It is to be presumed, in the absence of an averment to the contrary in the petition, that the holders of two-thirds of the stock in each of the constituent companies at the two meetings approved the joint agreement. Since that time no objection seems to have been made by any stockholders or by the state to the exercise by the defend ant company of its franchises as a consolidated corporation of Ohio and Michigan. It actually exercised franchises as such cor poration. It operated as such a railroad from Toledo to Lake Michigan. The holders of the 33,000 shares of the stock of the defendant company represented by petitioners or their predecessors in title appeared and voted as stockholders in the defendant company at its different annual meetings, the last of which was held in April, 1894. It may be true that the failure to give the notice required in the statute, or the failure to file the certificate of consolidation required in the statute, prevented the new consolidated company from being legally incorporated under the laws of Ohio, but it is manifest that the new consolidated company was a de facto corporation of Ohio, while, in the absence of any averment to the contrary in the petition, we may assume that it was not only a de facto, but a de jure, corporation of the state of Michigan. It is too well established to need discussion that both a de facto corporation and the persons exercising the rights of stockholders in such a corporation are estopped to assert its unauthorized existence as a corporation to avoid a debt incurred by it in the actual exercise of corporate franchises and the doing of corporate business. Ashley v. Supervisors, 8 C. C. A. 455, 60 Fed. 65; Phinizy v. Railroad Co., 62 Fed. 678; Dallas Co. v. Huidekoper, 154 U. S. 654, 14 Sup. Ct. 1190; Close v. Cemetery, 107 U. S. 466, 2 Sup. Ct. 267; Bank v. Matthews, 98 U. S. 621; Macon Co. v. Shores, 97 U. S. 272; Chubb v. Upton, 95 U. S. 665; Douglas Co. v. Bolles, 94 U. S. 104; Wallace v. Loomis, 97 U. S. 146; Leavenworth Co. v. Barnes, 94 U. S. 70; Casey v. Galli, Id. 673. Certainly it showed no neglect of duty or bad faith on the part of any of the directors not to set up such a defense for the foreclosure of the consolidated mortgage.

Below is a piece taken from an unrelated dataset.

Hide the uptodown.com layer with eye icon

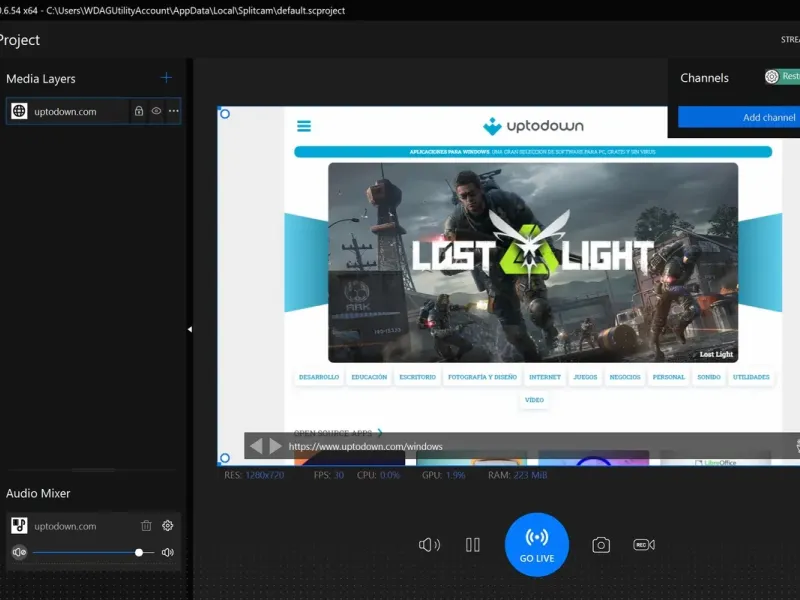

Second. The petition alleges as follows:

“Your petitioners further respectfully show that the capital stock of said alleged consolidated railway company did not and does not exceed $6,500,000, and that the issue of mortgage bonds exceeding that amount was, under the laws of Ohio, unauthorized and void; and that the said consolidated mortgage, being for the sum of $10,000,000, and the bonds issued thereunder, together with the bonds secured by mortgage previously issued upon the so-called ‘divisions’ of said railroad, exceeding the amount of said capital stock, should be held to be unauthorized and void.”

Section 3286 provides:

“A company may issue bonds, convertible or otherwise, bearing a rate of interest not exceeding seven per centum per annum, to an amount not exceeding two-thirds of its capital stock, actually subscribed, for one or more --of the following purposes: completing or extending its road, constructing branch roads, laying double or additional track, increasing its machinery or rolling stock, building depots or shops, making improvements, paying its unfunded debts, or redeeming its bonds; and it may secure the bonds issued for such purposes by mortgage on its property, or otherwise, if authorized by the vote, in person or by proxy, of holders of a majority of the stock upon which all the installments ■ called for by the board of directors have been paid; but such vote shall be taken at a meeting of stockholders of which thirty days’ notice shall be given.”

Section 3287 provides that:

“A [railroad] company may borrow money at a rate not exceeding seven per centum per annum, for any purpose that the same may be needed in its business and execute bonds or promissory notes therefor, in sums of not less than one hundred dollars; and it may secure the payment of such bonds and notes by a pledge of its property and income; but the aggregate indebtedness authorized by this and the preceding section shall not exceed the amount of the capital stock of the company.”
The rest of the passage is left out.